While the total number of voters appears to vary a lot, from 849 to 1204, that variation is dwarfed by the total number of voters in the region. The disinterest in this issue is appalling.
The voting by town tells slightly different story. Here the voting percentage varies from a high of 20.3% in Cornwall for referendum 4 to 4.8% in Kent for referendum 1. Indeed, both Cornwall and Falls Village (Canaan) show much higher voting percentages than the other towns.
Both Cornwall and Falls Village have very active town leaders striving to turn out the vote. Kent brings up the rear in all cases indicating the ambivalence of town leaders to their civic duty.
However, on an overall scale, these referenda are a picture of apathy. Compare these votes with both the municipal and presidential elections. The 2012 presidential election, which included state legislative races, ran around 80% voter turnouts. The 2011 municipal elections varied from 22% to 53% depending on local races; many region towns have no race for First Selectman.
By contrast, the sixth referendum in Region 1 varied from 8.2% to 18.7%. Obviously, most registered voters consider these budget issues to be unimportant.
One could argue all day over the reasons. Is it a lack of reporting or proper reporting? Is it a lack of concern over the cost of our high school? Is it a measure of the death of our newspapers? Is it because the voting date is not the first Tuesday of November?

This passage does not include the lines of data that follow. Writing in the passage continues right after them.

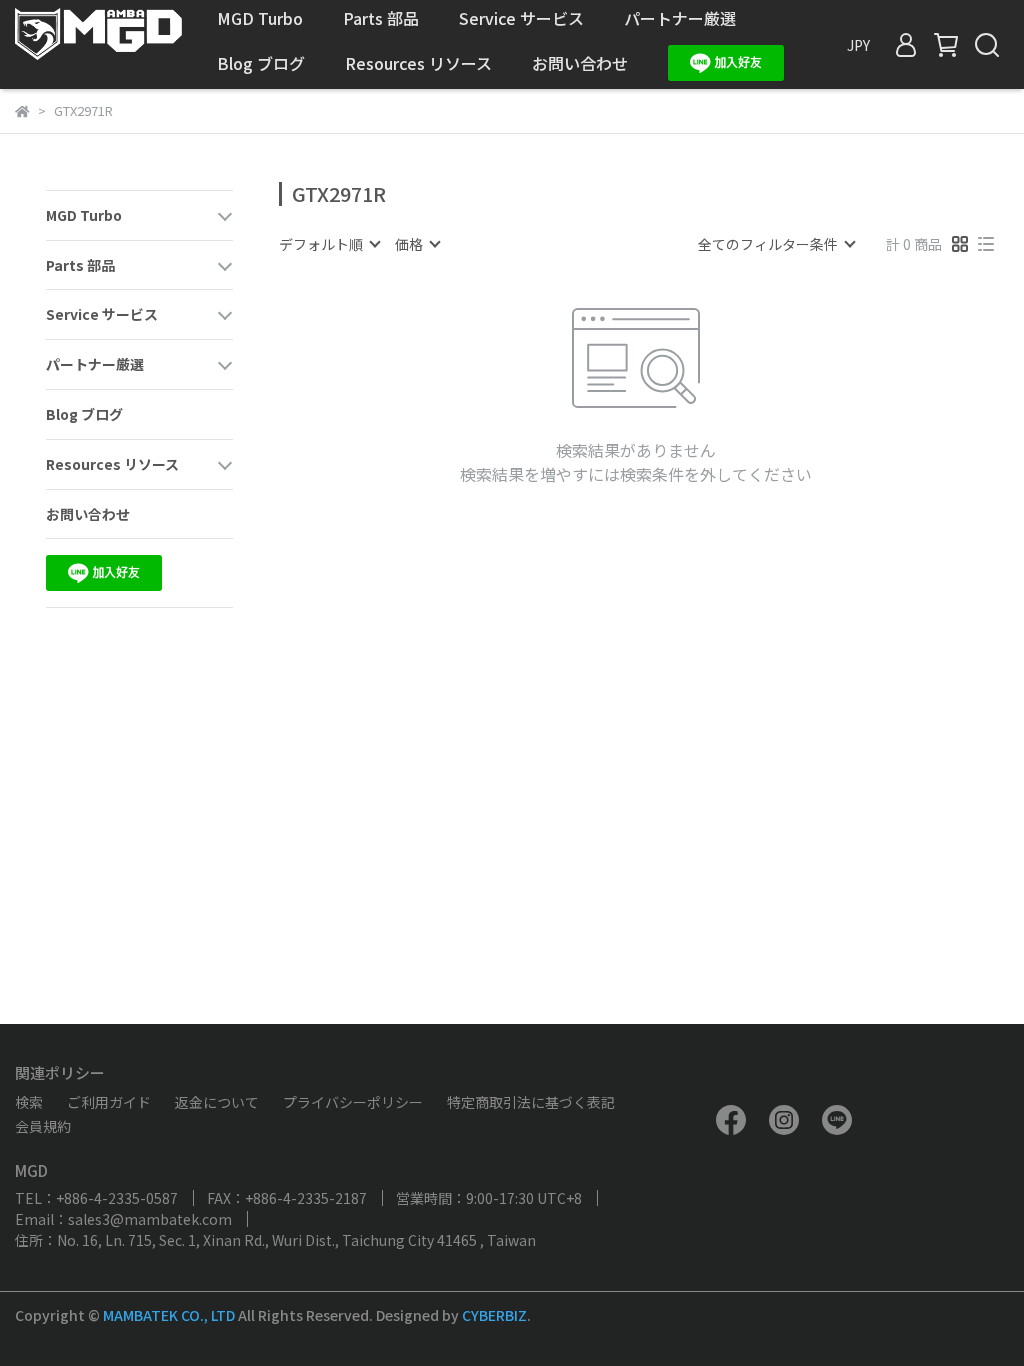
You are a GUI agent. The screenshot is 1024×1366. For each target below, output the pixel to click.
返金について (217, 1102)
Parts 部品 (381, 18)
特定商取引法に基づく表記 (531, 1102)
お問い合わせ (580, 63)
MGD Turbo (260, 18)
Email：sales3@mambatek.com (123, 1219)
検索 (29, 1102)
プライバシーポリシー (353, 1102)
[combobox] (329, 244)
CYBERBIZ (494, 1315)
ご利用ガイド (109, 1102)
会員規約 (43, 1126)
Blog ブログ (261, 63)
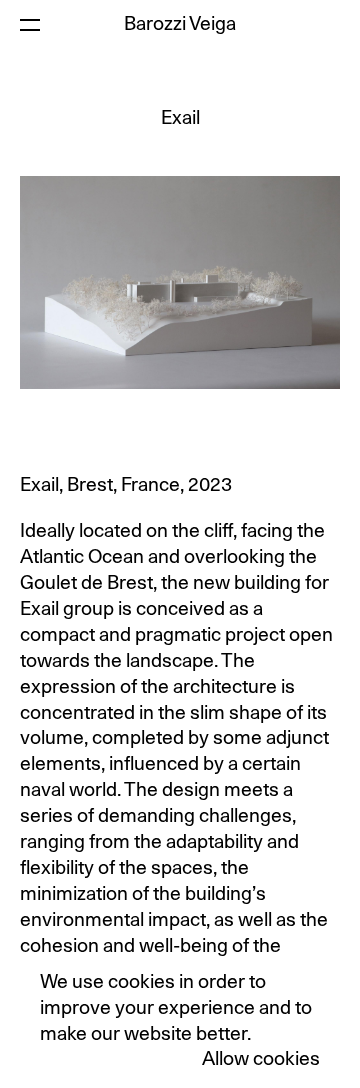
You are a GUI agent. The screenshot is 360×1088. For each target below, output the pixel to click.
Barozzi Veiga (180, 24)
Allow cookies (261, 1059)
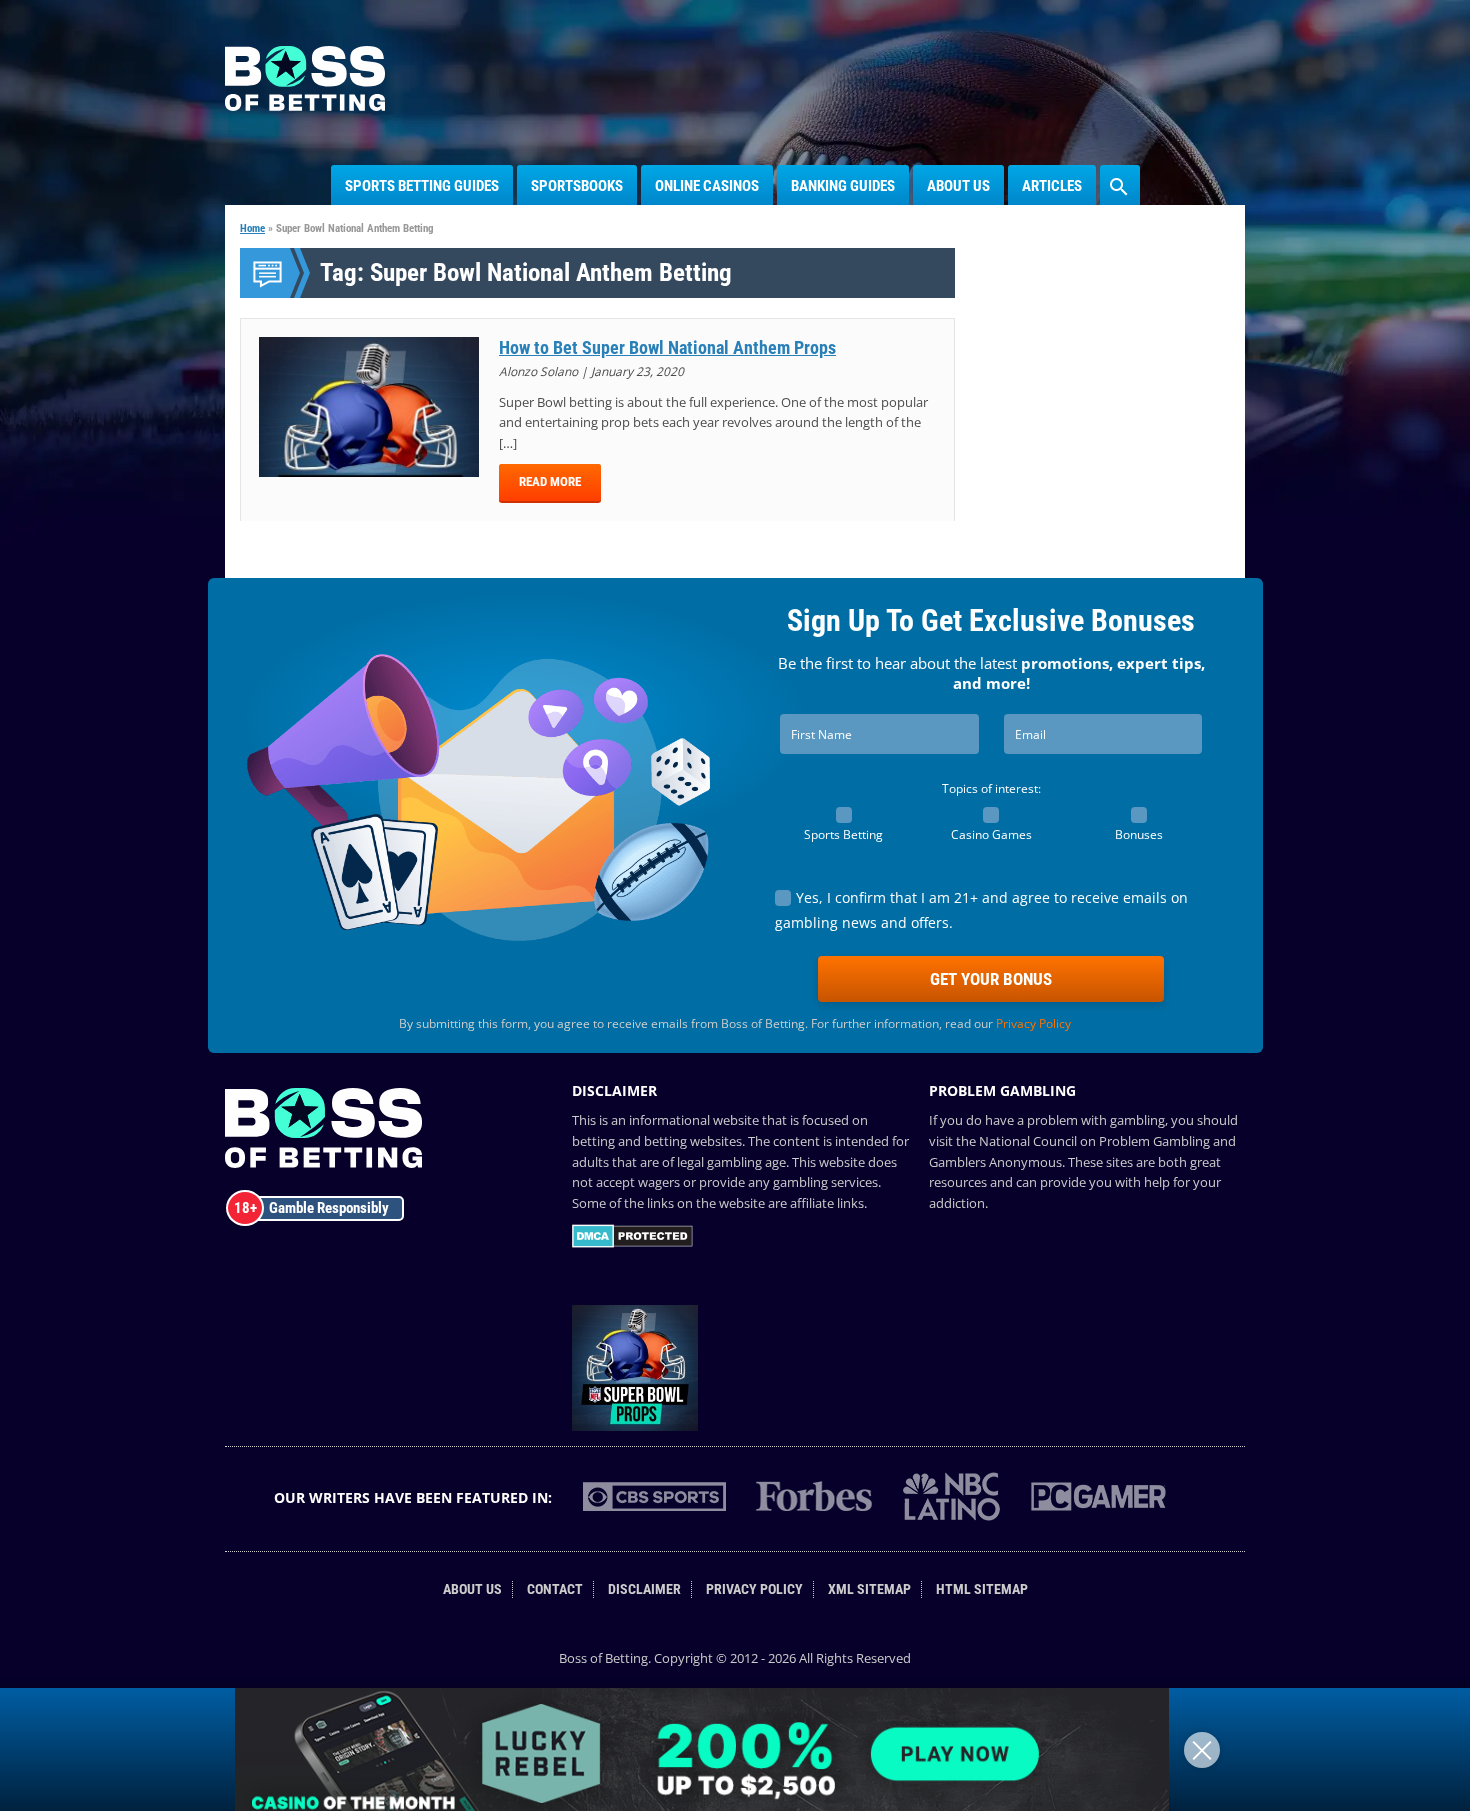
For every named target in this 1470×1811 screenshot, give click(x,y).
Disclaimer (644, 1589)
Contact (555, 1589)
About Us (958, 186)
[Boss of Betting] (305, 105)
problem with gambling (1096, 1120)
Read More (550, 481)
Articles (1052, 186)
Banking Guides (843, 186)
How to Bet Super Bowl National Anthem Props (667, 347)
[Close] (1202, 1750)
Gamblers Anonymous (995, 1162)
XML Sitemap (869, 1589)
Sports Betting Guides (422, 186)
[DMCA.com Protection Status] (632, 1243)
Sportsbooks (577, 186)
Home (252, 228)
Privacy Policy (1033, 1023)
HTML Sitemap (982, 1589)
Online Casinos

In any event, the lack of voters is accentuated by the amplification of the rancid opinions of a few. By actual count, no more than a dozen residents have expressed concern over the region’s administrators at meetings, compared to 40-some board members who thought otherwise. Why do these angry dozen always get more attention from our newspapers?
The numbers indicate that those dozen people drive a group of 200-300 voters through media amplification. They control the outcome of the Region 1 budget. They have hurt the education of our kids by the loss of a good Principal at the high school. And we have now spent over $40,000 on their campaign of intimidation.
Will our voters ever wake up? Probably not.